Problem description —
Since only part of the material below is wanted, output exactly the lines from the one with "Given: Open the" up to and including the one with "Select the piano drawing in lower elevation".

Source material —

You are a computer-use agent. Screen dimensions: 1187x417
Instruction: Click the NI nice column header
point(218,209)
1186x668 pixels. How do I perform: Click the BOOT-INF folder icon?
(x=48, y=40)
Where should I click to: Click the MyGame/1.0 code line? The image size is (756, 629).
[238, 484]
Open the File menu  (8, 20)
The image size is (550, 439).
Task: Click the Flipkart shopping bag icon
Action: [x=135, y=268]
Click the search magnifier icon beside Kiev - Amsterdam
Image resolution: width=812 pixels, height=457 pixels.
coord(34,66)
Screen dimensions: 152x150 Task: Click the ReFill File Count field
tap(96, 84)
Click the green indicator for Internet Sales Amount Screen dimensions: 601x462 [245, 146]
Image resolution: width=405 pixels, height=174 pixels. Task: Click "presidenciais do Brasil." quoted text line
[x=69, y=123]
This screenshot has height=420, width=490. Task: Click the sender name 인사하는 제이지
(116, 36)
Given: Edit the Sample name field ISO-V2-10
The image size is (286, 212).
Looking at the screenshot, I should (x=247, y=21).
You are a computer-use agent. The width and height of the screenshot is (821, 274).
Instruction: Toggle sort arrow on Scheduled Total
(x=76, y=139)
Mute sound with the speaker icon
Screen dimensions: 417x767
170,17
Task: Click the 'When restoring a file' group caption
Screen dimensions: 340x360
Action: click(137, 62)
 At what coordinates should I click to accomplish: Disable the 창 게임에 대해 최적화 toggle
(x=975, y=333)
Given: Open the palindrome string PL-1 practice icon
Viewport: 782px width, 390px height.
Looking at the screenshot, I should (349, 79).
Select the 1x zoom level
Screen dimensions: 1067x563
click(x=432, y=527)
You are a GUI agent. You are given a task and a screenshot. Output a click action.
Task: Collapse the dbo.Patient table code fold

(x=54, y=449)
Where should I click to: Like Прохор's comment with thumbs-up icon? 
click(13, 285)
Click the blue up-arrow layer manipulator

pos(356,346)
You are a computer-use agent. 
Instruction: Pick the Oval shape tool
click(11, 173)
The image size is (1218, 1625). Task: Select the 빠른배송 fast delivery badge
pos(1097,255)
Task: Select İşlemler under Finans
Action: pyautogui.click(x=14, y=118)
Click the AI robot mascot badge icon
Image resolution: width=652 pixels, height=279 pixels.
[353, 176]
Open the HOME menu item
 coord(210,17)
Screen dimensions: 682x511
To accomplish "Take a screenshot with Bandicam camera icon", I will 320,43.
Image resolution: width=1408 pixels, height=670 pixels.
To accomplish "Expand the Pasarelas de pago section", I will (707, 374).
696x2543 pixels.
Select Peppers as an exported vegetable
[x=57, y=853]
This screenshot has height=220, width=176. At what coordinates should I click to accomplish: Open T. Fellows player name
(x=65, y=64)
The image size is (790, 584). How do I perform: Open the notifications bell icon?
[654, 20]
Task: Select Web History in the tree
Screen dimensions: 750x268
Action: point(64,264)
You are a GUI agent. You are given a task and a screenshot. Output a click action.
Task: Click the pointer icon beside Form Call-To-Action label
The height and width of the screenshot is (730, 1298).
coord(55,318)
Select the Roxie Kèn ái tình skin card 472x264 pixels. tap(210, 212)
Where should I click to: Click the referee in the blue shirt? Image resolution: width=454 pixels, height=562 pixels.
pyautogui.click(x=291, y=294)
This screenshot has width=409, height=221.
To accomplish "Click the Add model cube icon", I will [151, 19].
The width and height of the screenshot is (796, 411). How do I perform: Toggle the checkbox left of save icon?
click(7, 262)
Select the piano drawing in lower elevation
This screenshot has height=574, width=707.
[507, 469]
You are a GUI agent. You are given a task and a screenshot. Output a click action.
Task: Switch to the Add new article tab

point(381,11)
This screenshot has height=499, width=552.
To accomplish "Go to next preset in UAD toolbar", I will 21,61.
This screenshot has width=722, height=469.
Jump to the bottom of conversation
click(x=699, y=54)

Task response —
Given: Open the palindrome string PL-1 practice icon
Viewport: 782px width, 390px height.
Looking at the screenshot, I should (349, 79).
Select the 1x zoom level
Screen dimensions: 1067x563
click(x=432, y=527)
You are a GUI agent. You are given a task and a screenshot. Output a click action.
Task: Collapse the dbo.Patient table code fold

(x=54, y=449)
Where should I click to: Like Прохор's comment with thumbs-up icon? 
click(13, 285)
Click the blue up-arrow layer manipulator

pos(356,346)
You are a computer-use agent. 
Instruction: Pick the Oval shape tool
click(11, 173)
The image size is (1218, 1625). Task: Select the 빠른배송 fast delivery badge
pos(1097,255)
Task: Select İşlemler under Finans
Action: pyautogui.click(x=14, y=118)
Click the AI robot mascot badge icon
Image resolution: width=652 pixels, height=279 pixels.
[353, 176]
Open the HOME menu item
 coord(210,17)
Screen dimensions: 682x511
To accomplish "Take a screenshot with Bandicam camera icon", I will 320,43.
Image resolution: width=1408 pixels, height=670 pixels.
To accomplish "Expand the Pasarelas de pago section", I will (707, 374).
696x2543 pixels.
Select Peppers as an exported vegetable
[x=57, y=853]
This screenshot has height=220, width=176. At what coordinates should I click to accomplish: Open T. Fellows player name
(x=65, y=64)
The image size is (790, 584). How do I perform: Open the notifications bell icon?
[654, 20]
Task: Select Web History in the tree
Screen dimensions: 750x268
Action: point(64,264)
You are a GUI agent. You are given a task and a screenshot. Output a click action.
Task: Click the pointer icon beside Form Call-To-Action label
The height and width of the screenshot is (730, 1298).
coord(55,318)
Select the Roxie Kèn ái tình skin card 472x264 pixels. tap(210, 212)
Where should I click to: Click the referee in the blue shirt? Image resolution: width=454 pixels, height=562 pixels.
pyautogui.click(x=291, y=294)
This screenshot has width=409, height=221.
To accomplish "Click the Add model cube icon", I will [151, 19].
The width and height of the screenshot is (796, 411). How do I perform: Toggle the checkbox left of save icon?
click(7, 262)
Select the piano drawing in lower elevation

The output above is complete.